Professor of Biology Christopher Smith is giving a public lecture, "Climate Change, Renewable Energy, and Endangered Species in Western U.S.: A Catch-22?”, on Nov. 7 at Paulus Lecture Hall.
Smith is sharing his scholarship as winner of the 2021 Lynwood W. Swanson Scientific Research Award, an honor from the M.J. Murdock Charitable Trust. He is the first Willamette faculty member to receive the award.

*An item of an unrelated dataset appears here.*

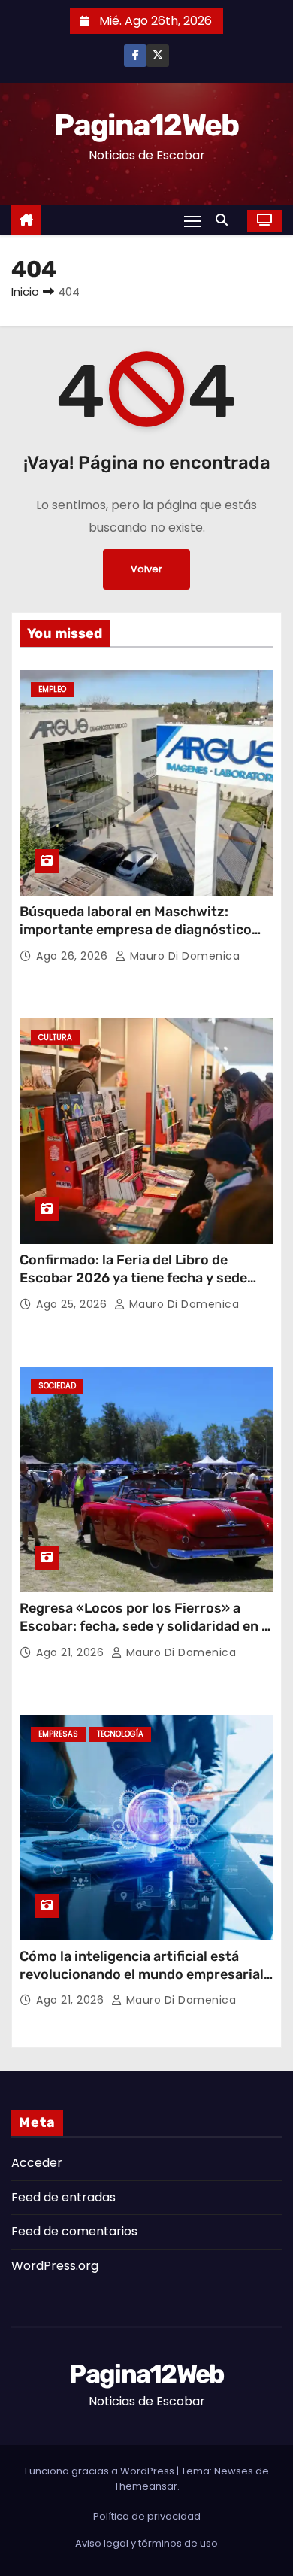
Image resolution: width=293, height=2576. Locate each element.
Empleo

A summary of the lecture, which starts at 7 p.m., is as follows:
The unfolding climate catastrophe is causing the extinction of thousands of species worldwide. Managing this ecological crisis requires a rapid shift to renewable energy. However, renewable energy development itself has dramatic impacts on the environment through habitat loss and the disruption of natural ecosystems. Shifting to a carbon-free energy economy while reducing the environmental impacts of renewable energy development will require difficult choices about what we can still save. A team of scientists from across the U.S. – led by Willamette University faculty – are working together to tackle this challenge.
Smith is an evolutionary ecologist. His work examines the role of ecological processes in shaping evolutionary patterns over microevolutionary and macroevolutionary time. He is particularly interested in exploring ecological and evolutionary questions in the context of interactions between plants and insects.
Smith has worked at Willamette since 2008. He earned his PhD from Harvard University in 2003.